# Pet Pedigree Class



## KittehNom (Apr 26, 2011)

Heya

More questions from me 

I am entering my two Birmans into the Pet Pedigree kitten class at the Supreme in November. Jango will be 7 months and Neutered, so no issues. Ownership will have been transferred etc etc. 

However, my other Birman, Starbuck, will only be 5 months old and more importantly not neutered. As such her ownership would not have yet been transferred from the previous owner in the GCCF forms. 

I know I am okay to enter Starbuck as unneutered as she is under 6 months old, but does her GCCF ownership need to be in MY name in the pedigree class? Is it enough if her Microchip is transferred to my name? I can't help but feel its a huge ask of the breeder to transfer stuff over early to me. She did transfer Jango's Microchip early to me though as she knew I wanted to show him, I just don't have his pink forms yet. Answers would be great. 

Also, can anyone offer some information on what is judged in the pedigree class? I know its condition and temperament, but do they go on any sorts of looks as well? Is there a table somewhere that shows where the cats score points, like for pedigrees? 

Thanks much 

x


----------



## tylow (Feb 11, 2009)

We showed our lilac point Birman today as a pedigree pet and she was judged on temperament, condition, presentation and personality


----------



## messyhearts (Feb 6, 2009)

Not sure on the rules for GCCF registration for pedigree pets if they differ but for other sections the registration transfer must be in the GCCF office 21 days before the show date at least and you can put 'TAF' in the registration box - for 'transfer applied for'.


----------



## Biawhiska (Mar 28, 2008)

you don't use their reg numbers for pet pets so doens't matter


----------



## BSH (Jul 28, 2010)

I agree it does not matter as many of the pedigree pets shown at GCCF shows are not registered as there is no known pedigree for the cat, or they are part-pedigree, or their parents were not GCCF registered themselves. They are Pets, like the non-Pedigree pets, that just happen to have mainly or wholly Pedigree in their bloodlines.

See you at the Supreme I hope! We must start a thread on here nearer the time so we all know who will be there. I don't want to miss anyone's cats (or their ownwrs!)


----------



## KittehNom (Apr 26, 2011)

Thanks guys 

I have emailed the person running the Herts and Middlesex Cat show as I was hoping to show Jango there too. He wouldn't have been neutered yet (he'll be under 6 months old, so its okay in kitten class) so the papers won't be in my name yet. She said the transfers paper need to have been handed in 21 days before. But I'm not sure she realises I mean Pedigree Pet. And I am sure the GCCF Pet Pedigree class states about the GCCF 21 day rule too.  Which I don't understand, as, as you say, many pets have unknown pedigree lineage etc and I'm not using his number or Pedigree prefix.

The Microchips are in my name so I am the legal owner of the cats. 

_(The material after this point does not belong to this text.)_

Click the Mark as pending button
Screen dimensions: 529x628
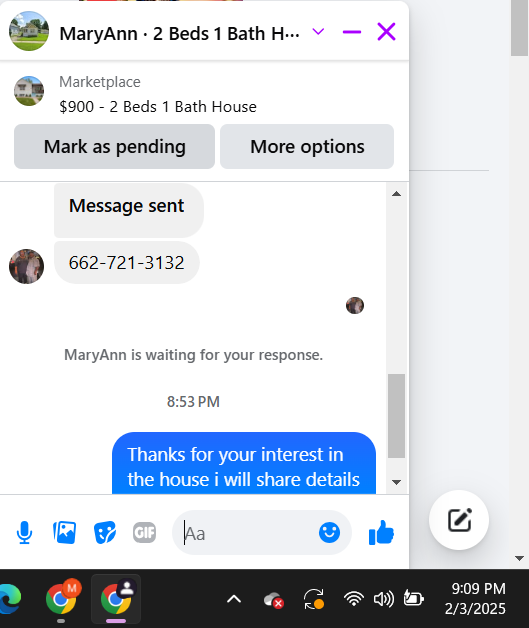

I will phone the lady running the show and the supreme people too just to check. 

Thanks for the help 

And definitely think we should start a thread for the show too!  Am getting very excited!! 

x


----------



## BSH (Jul 28, 2010)

This is direct from a current GCCF show catalogue:



> PEDIGREE PET
> The Pedigree Pet group will be comprised of cats of pedigree appearance with known or unknown pedigree, full or half pedigree, background.
> 
> No prefixes or titles shall be used; cats will be entered either by their pet name or, *if* registered, the rest of the registered name, without the prefix may be used. No reference will be made to breed numbers or descriptions. All pedigree pets 6 months and over shall be neutered.


The "if" therefore confirms, registration is not essential and of course, cats with unknown or half pedigree can not be registered anyway. So I would recommend you show him under his pet name and not worry about the registration.


----------